Collected data>

....

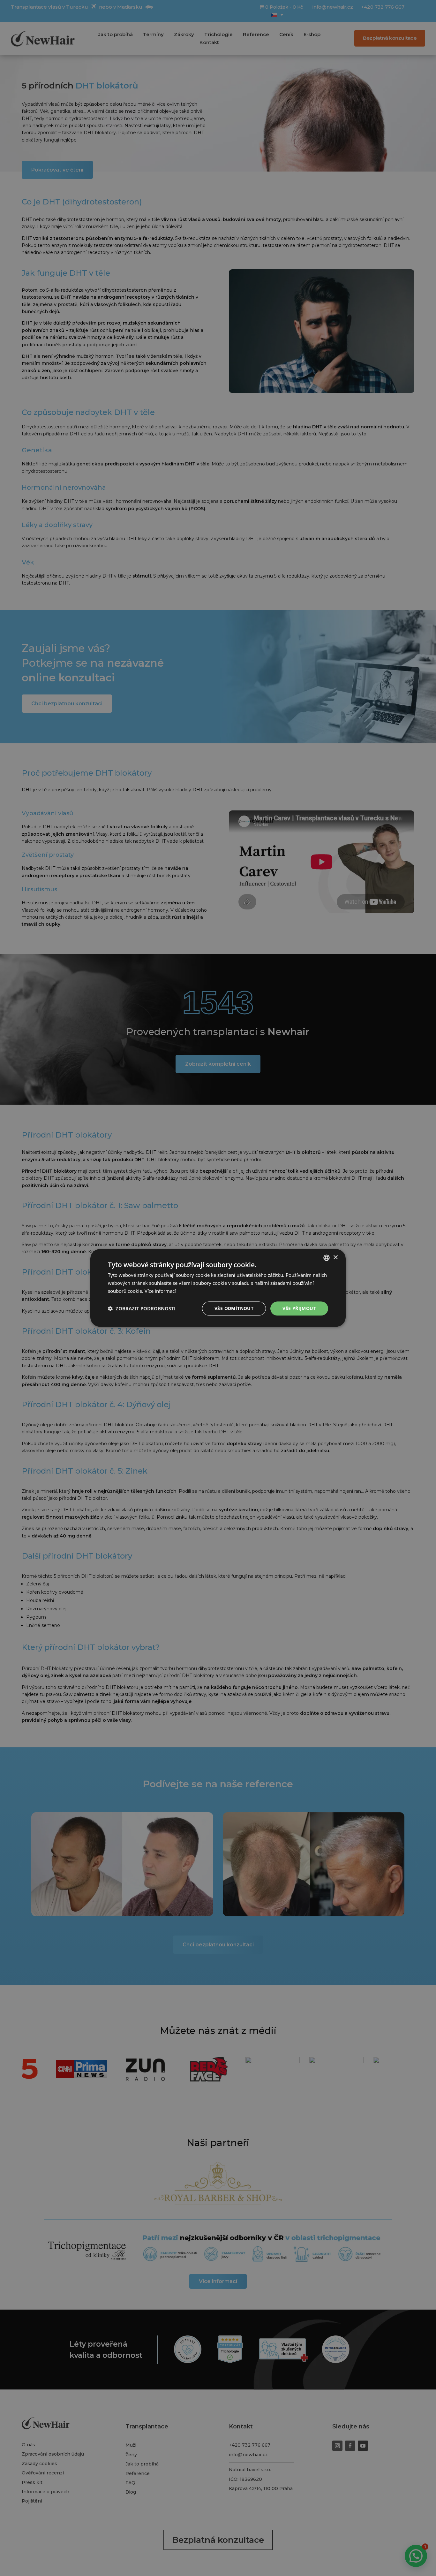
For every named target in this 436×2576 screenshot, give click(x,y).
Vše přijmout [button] (299, 1308)
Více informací (160, 1291)
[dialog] (218, 1288)
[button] (142, 1308)
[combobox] (326, 1257)
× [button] (335, 1257)
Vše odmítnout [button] (233, 1308)
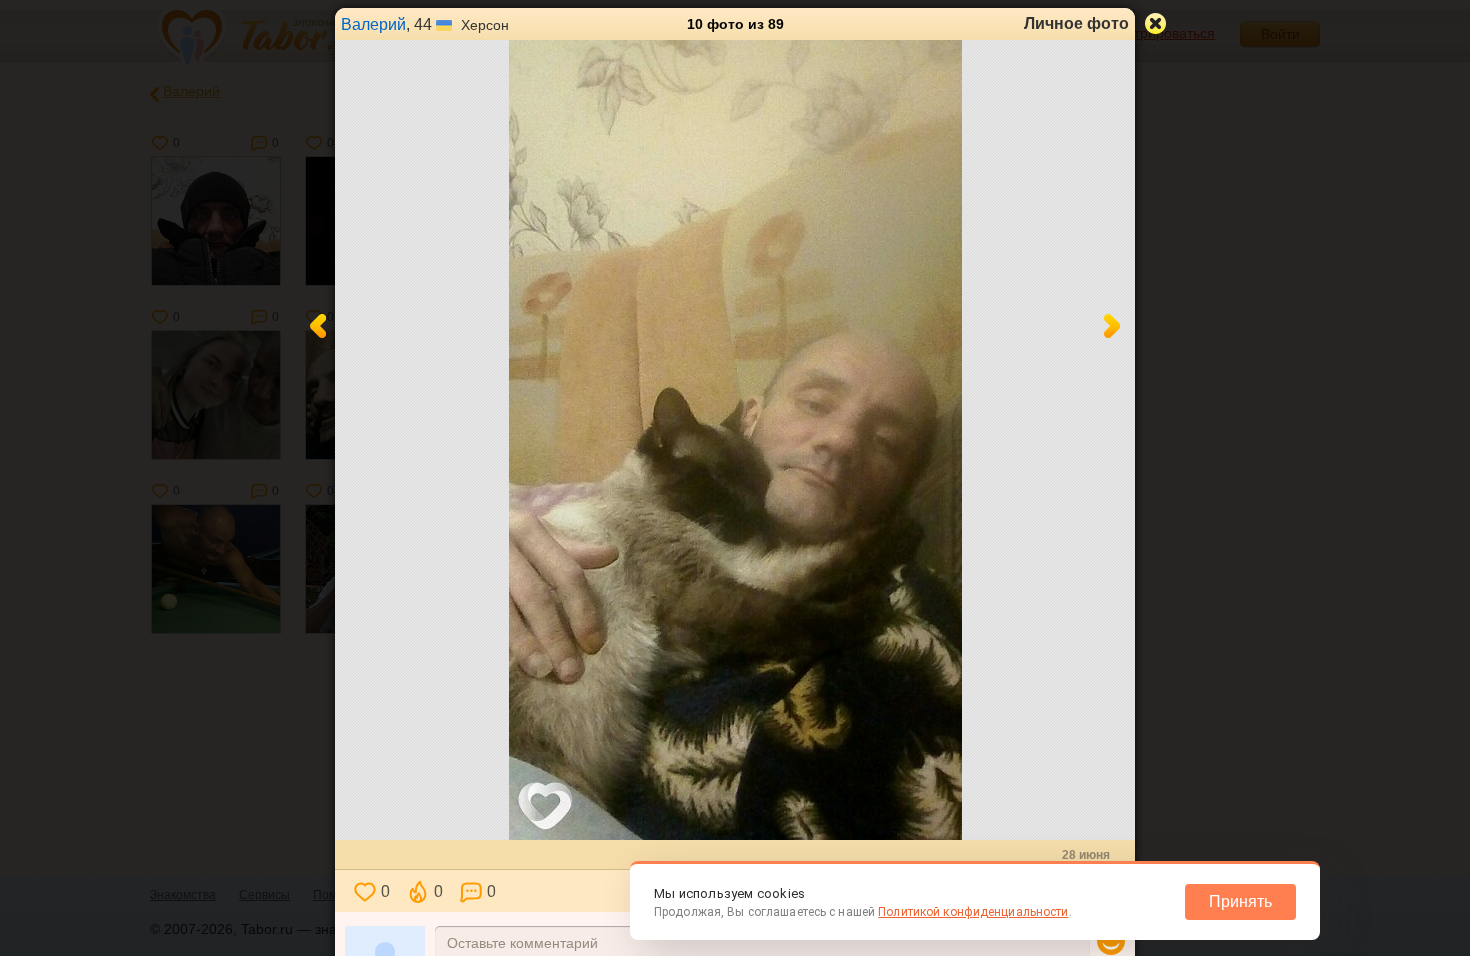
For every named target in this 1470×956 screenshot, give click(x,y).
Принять (1240, 901)
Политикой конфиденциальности (973, 912)
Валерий (373, 24)
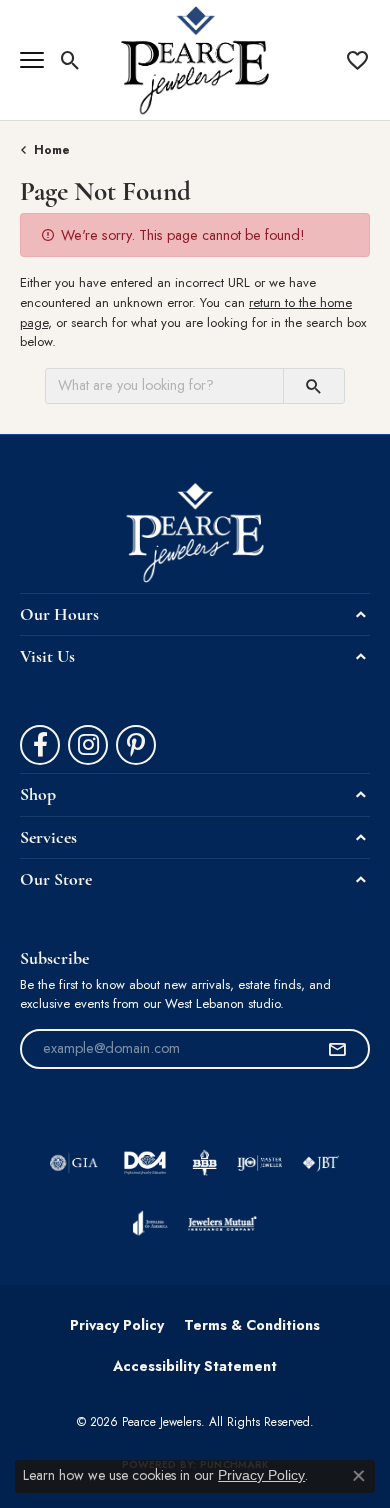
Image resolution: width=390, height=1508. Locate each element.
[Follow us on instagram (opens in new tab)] (88, 745)
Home (52, 150)
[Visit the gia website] (74, 1163)
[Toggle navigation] (32, 60)
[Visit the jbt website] (321, 1163)
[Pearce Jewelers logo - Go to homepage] (195, 60)
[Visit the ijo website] (259, 1163)
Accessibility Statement (195, 1366)
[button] (70, 60)
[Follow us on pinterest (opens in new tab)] (136, 745)
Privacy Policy (117, 1325)
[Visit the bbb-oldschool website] (204, 1163)
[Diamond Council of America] (145, 1163)
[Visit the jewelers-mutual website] (222, 1223)
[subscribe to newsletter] (337, 1049)
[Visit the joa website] (150, 1223)
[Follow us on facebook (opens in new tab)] (40, 745)
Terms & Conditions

....

INSTRUCTIONS FOR THE TASK> Please repeat the records above exactly, leaving every picture out.

EXERCISE ANSWER>
For every named target in this 436×2576 screenshot, give click(x,y).
Vše přijmout [button] (299, 1308)
Více informací (160, 1291)
[dialog] (218, 1288)
[button] (142, 1308)
[combobox] (326, 1257)
× [button] (335, 1257)
Vše odmítnout [button] (233, 1308)
For every named target in this 1470×956 screenshot, give click(x,y).
Принять (1240, 901)
Политикой конфиденциальности (973, 912)
Валерий (373, 24)
Image resolution: width=390, height=1508. Locate each element.
[Follow us on instagram (opens in new tab)] (88, 745)
Home (52, 150)
[Visit the gia website] (74, 1163)
[Toggle navigation] (32, 60)
[Visit the jbt website] (321, 1163)
[Pearce Jewelers logo - Go to homepage] (195, 60)
[Visit the ijo website] (259, 1163)
Accessibility Statement (195, 1366)
[button] (70, 60)
[Follow us on pinterest (opens in new tab)] (136, 745)
Privacy Policy (117, 1325)
[Visit the bbb-oldschool website] (204, 1163)
[Diamond Council of America] (145, 1163)
[Visit the jewelers-mutual website] (222, 1223)
[subscribe to newsletter] (337, 1049)
[Visit the joa website] (150, 1223)
[Follow us on facebook (opens in new tab)] (40, 745)
Terms & Conditions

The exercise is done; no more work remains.